İlk dönemde, 1948-70 arasında, Harry Truman ve John Kennedy gibi Demokratlar, Yahudi devletine sıcak baktılar, bu arada Dwight Eisenhower gibi Cumhuriyetçiler soğuktu. İkinci olarak, 1970-91 arasında, Richard Nixon ve Ronald Reagan gibi Cumhuriyetçiler, İsrail'i güçlü bir müttefik olarak takdir ettiler, benim 1985'te sonuçlandırdığım gibi. Bu "liberal ve muhafazakarların, İsrail'i Araplar'a karşı benzer oranlarda desteklediği" anlamına geliyordu. 1991'de Soğuk Savaş'ın sona erdi, bununla beraber Demokratlar'ın Filistin'e odaklandığı ve İsrail'e soğuk baktığı, Cumhuriyetçiler'in İsrail'e sıcak baktığı, üçüncü dönem başladı.
Cumhuriyetçi Yahudi Koalisyonu icra direktörü Matt Brooks'un doğru olarak not ettiği gibi, "Demokratlar daha artan bir biçimde, İsrail'e arkalarını dönmektedirler." Bu eğilim, önümüzdeki dört yılda tansiyonun artmasına neden olacak, İsrail'e "Avrupalı" bir bakışın uyarlanması ya da uyarlanmamasını getirecektir.
Tansiyon zaten vardır.

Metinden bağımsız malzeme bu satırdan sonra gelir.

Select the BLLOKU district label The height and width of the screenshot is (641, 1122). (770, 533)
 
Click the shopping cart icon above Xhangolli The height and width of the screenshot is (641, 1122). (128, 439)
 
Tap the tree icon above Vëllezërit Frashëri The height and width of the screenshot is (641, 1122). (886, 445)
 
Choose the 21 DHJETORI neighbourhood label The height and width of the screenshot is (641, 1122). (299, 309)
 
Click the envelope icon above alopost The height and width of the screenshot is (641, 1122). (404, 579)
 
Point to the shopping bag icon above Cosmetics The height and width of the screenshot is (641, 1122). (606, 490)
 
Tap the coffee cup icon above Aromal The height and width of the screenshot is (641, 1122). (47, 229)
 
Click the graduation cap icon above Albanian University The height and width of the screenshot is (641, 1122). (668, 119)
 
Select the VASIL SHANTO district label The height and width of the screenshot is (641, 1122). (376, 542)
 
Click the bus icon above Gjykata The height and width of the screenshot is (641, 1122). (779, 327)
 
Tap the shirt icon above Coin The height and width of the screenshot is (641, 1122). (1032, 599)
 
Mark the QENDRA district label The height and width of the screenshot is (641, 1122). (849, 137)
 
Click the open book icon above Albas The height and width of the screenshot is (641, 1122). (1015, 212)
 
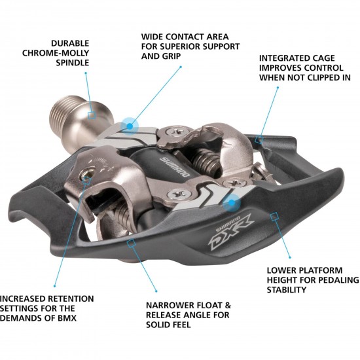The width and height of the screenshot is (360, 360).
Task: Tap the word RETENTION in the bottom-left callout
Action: tap(60, 298)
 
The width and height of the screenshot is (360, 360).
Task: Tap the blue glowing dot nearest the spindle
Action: tap(128, 122)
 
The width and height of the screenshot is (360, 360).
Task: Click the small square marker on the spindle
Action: tap(92, 114)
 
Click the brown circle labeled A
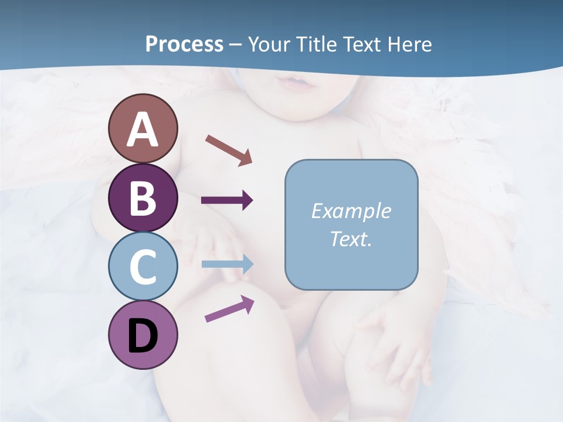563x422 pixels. click(x=143, y=128)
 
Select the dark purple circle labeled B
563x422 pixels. click(x=143, y=198)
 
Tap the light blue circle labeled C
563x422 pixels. click(x=143, y=266)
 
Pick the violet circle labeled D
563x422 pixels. click(x=143, y=335)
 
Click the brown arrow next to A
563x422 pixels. click(x=229, y=149)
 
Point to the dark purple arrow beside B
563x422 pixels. click(x=227, y=200)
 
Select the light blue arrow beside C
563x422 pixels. click(x=227, y=264)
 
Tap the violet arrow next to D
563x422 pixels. click(x=229, y=309)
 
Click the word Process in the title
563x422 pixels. click(x=184, y=45)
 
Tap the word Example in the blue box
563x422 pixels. click(x=351, y=211)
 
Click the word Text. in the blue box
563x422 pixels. click(x=351, y=239)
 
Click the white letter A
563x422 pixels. click(x=143, y=130)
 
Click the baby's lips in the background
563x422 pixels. click(x=298, y=82)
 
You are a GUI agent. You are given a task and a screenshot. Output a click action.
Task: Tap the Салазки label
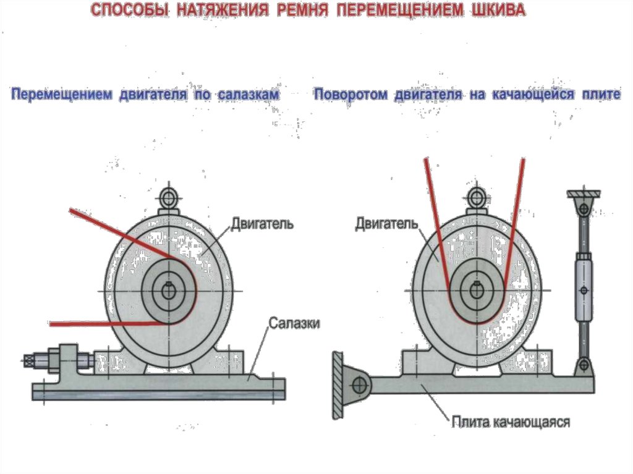point(294,323)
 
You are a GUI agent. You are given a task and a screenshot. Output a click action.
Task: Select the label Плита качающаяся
point(509,423)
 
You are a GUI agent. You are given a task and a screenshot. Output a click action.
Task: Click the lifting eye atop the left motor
point(168,198)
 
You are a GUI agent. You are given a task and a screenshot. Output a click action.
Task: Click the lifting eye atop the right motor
point(476,198)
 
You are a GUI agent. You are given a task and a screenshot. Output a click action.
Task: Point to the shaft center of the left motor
point(168,290)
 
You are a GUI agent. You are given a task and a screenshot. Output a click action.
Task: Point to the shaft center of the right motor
point(476,290)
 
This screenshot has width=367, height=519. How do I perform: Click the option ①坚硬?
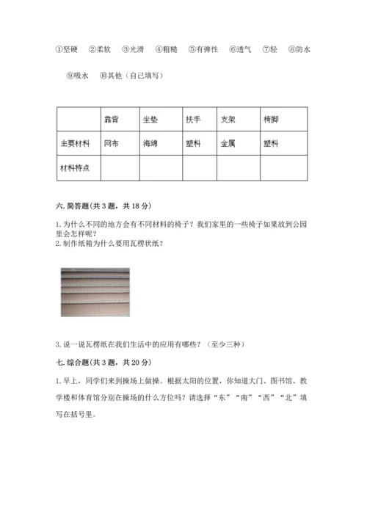click(68, 50)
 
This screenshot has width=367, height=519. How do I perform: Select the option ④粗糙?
click(168, 50)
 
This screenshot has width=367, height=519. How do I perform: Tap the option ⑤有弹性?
click(203, 50)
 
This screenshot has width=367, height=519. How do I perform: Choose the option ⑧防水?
click(299, 50)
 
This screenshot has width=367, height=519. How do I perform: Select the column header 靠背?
click(112, 119)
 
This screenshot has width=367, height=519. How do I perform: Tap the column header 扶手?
click(194, 119)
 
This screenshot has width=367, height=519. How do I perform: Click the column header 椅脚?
click(271, 119)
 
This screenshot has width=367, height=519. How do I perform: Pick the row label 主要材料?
click(76, 143)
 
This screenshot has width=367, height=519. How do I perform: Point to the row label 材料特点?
click(76, 168)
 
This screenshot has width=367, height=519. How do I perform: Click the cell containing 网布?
click(112, 143)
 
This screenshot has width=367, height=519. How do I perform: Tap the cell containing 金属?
click(228, 143)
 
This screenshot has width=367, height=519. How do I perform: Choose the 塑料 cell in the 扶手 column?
click(194, 143)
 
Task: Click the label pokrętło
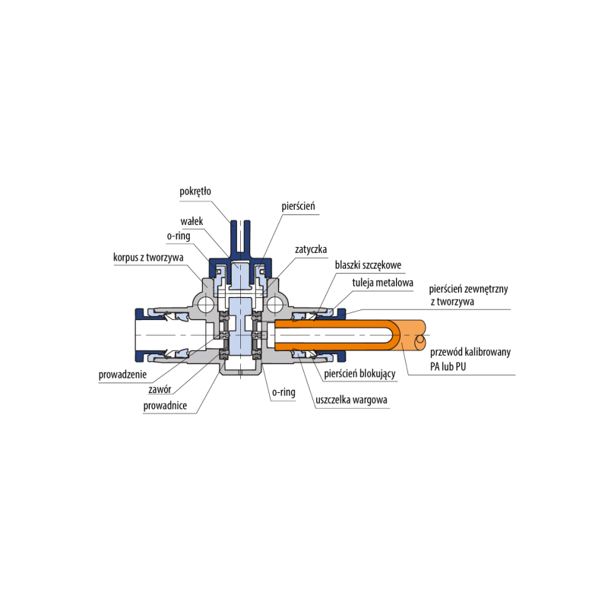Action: click(x=195, y=192)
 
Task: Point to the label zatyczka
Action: click(x=311, y=249)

Öte yandan, Obama'nın ekibi, İsrail'in Hamas'a karşı savaşına eleştirel bakmamakta, bu arada Hamas'la temas kurmamakta dır. Bu demektir ki, İsrail Ortadoğu'daki kilit bir müttefiktir ve ABD politikaları İsrail'in güvenlik çıkarlarını göz önünde bulundurmaktadır. Bununla birlikte, Hamas'la işbirliğine gönüllü oldukları görülmekte, ayrıca daha yansız bir yaklaşım sergilemekte, müzakereleri daha kararlı biçimde zorlamakta ve Kudüs'ü bölmektedirler.
Kısacası, Yahudi devletine yönelik politika, oynanmaya başlamıştır.